[[ Given data open ]]

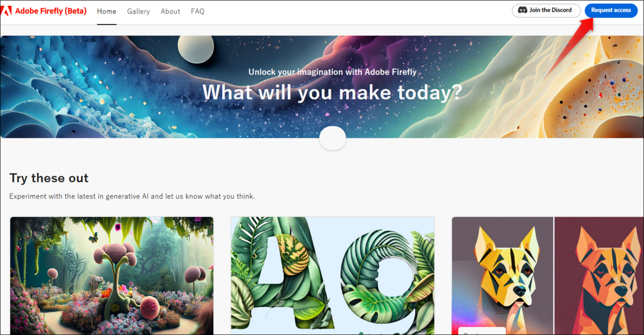This screenshot has height=335, width=644.
Task: Click the Discord logo icon
Action: pos(522,10)
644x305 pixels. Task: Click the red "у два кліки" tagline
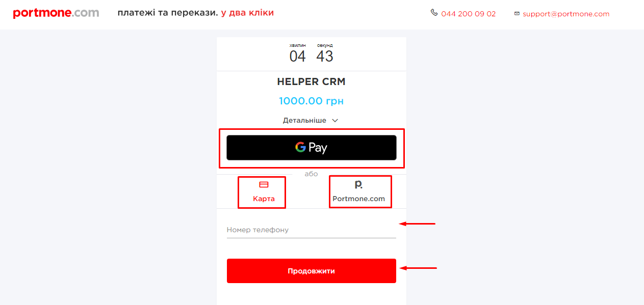(x=247, y=13)
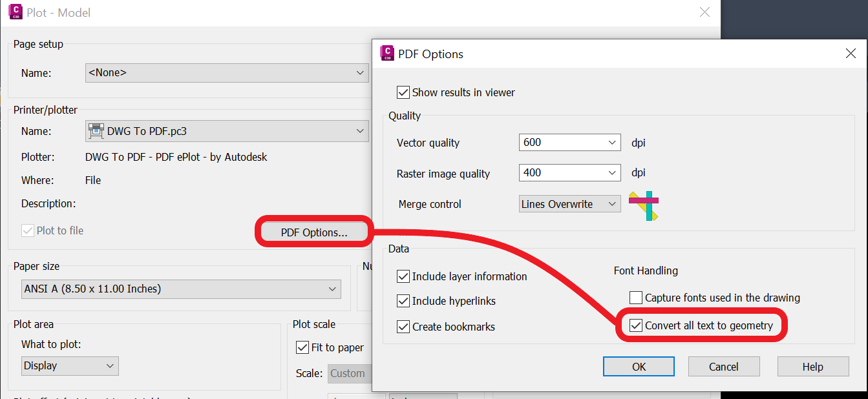
Task: Click the AutoCAD logo on the Plot dialog
Action: [14, 12]
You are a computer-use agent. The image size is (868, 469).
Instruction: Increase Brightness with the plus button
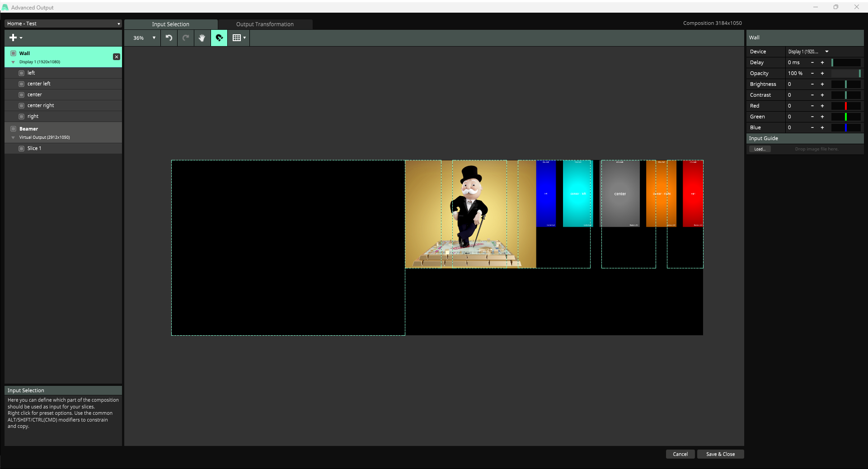pos(822,84)
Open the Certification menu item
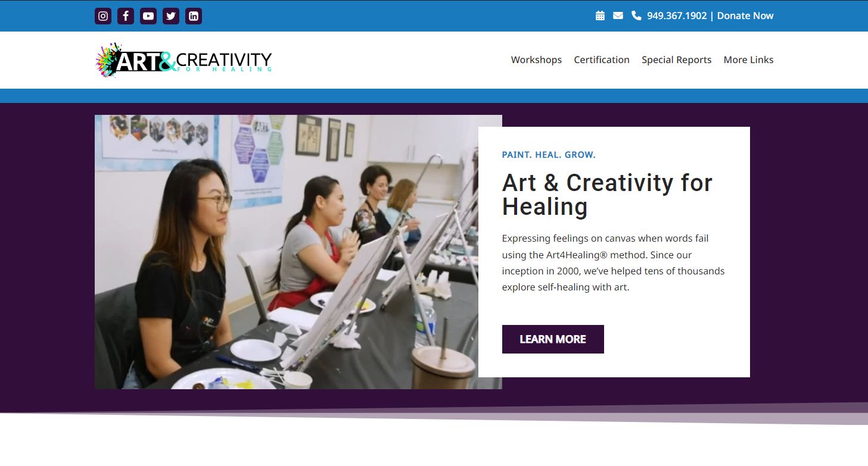 click(602, 60)
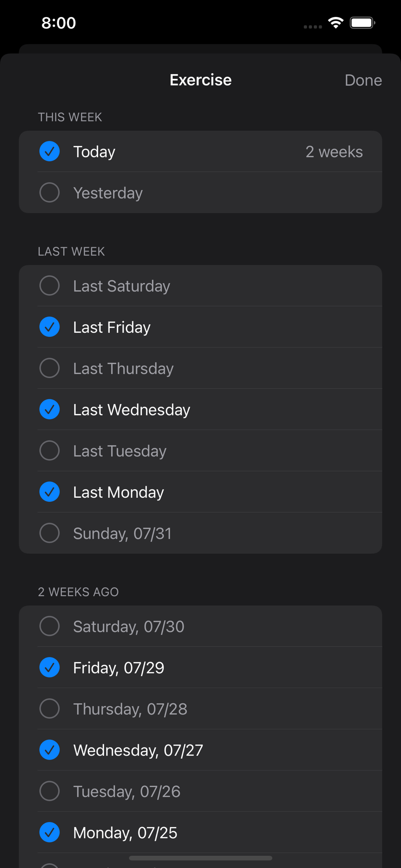Deselect the Last Monday checkmark
Viewport: 401px width, 868px height.
click(49, 492)
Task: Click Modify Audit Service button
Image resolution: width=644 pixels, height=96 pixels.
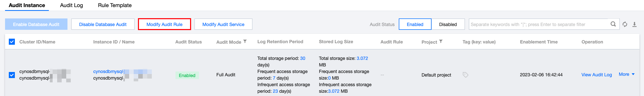Action: (x=223, y=24)

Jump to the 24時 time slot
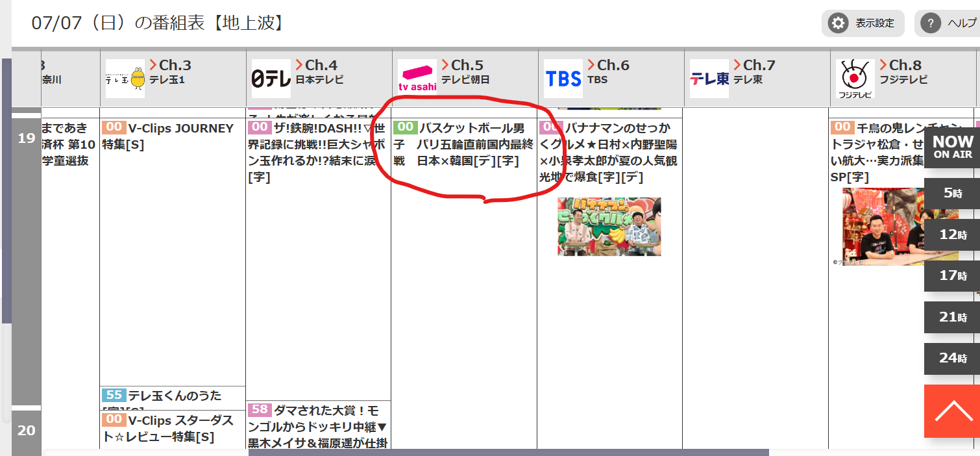click(x=952, y=358)
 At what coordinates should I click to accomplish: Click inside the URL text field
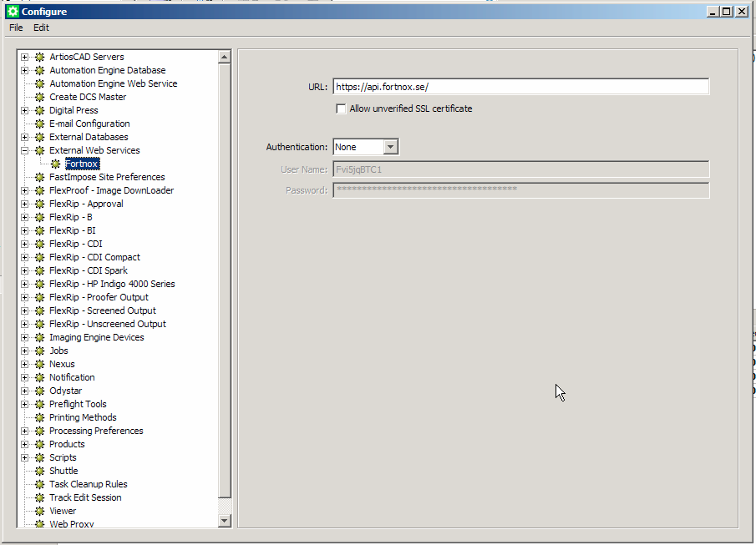[520, 87]
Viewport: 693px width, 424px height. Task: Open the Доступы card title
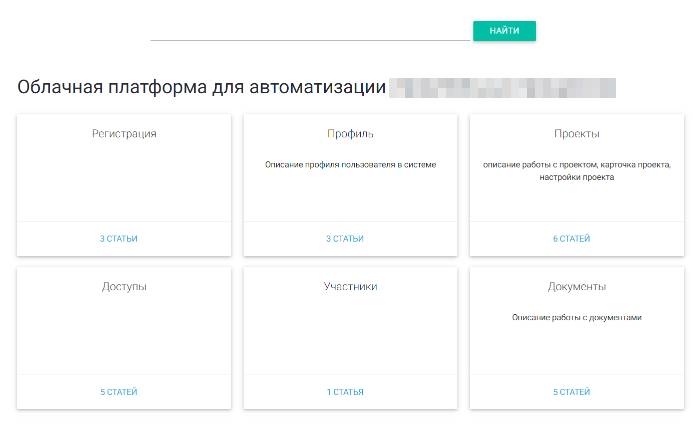point(124,286)
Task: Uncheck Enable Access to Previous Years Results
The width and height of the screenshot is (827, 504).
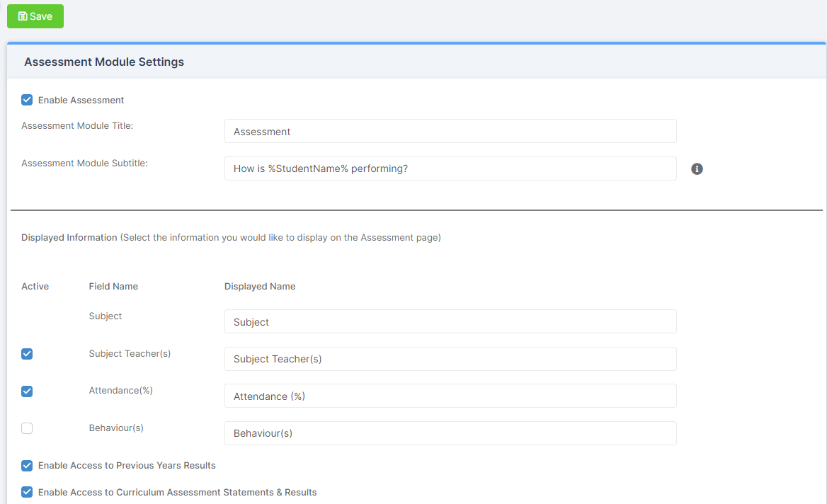Action: click(x=26, y=466)
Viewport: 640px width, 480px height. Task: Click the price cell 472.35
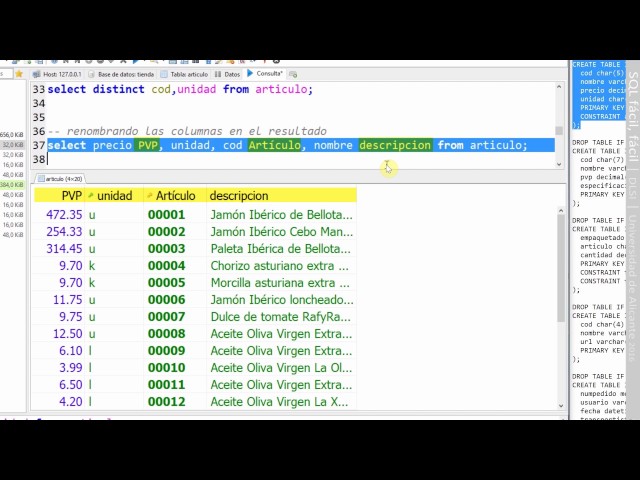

[[ Given data closed ]]

Work item:
Your task is to print exactly the lines from the one containing "644x305 pixels. Task: Click" through the final line of the records above, with no pictures and nothing more.

Solution for this exercise:
644x305 pixels. Task: Click the red "у два кліки" tagline
(x=247, y=13)
Task: Click the AutoCAD logo on the Plot dialog
Action: [14, 12]
You are a computer-use agent. The image size is (868, 469).
Instruction: Increase Brightness with the plus button
pos(822,84)
Open the Certification menu item
 click(602, 60)
Deselect the Last Monday checkmark
Viewport: 401px width, 868px height.
click(49, 492)
Task: Click Modify Audit Service button
Image resolution: width=644 pixels, height=96 pixels.
Action: (x=223, y=24)

Jump to the 24時 time slot
click(x=952, y=358)
 At what coordinates should I click to accomplish: Click inside the URL text field
[520, 87]
Viewport: 693px width, 424px height. Task: Open the Доступы card title
point(124,286)
Task: Uncheck Enable Access to Previous Years Results
The width and height of the screenshot is (827, 504).
Action: click(x=26, y=466)
Viewport: 640px width, 480px height. Task: Click the price cell 472.35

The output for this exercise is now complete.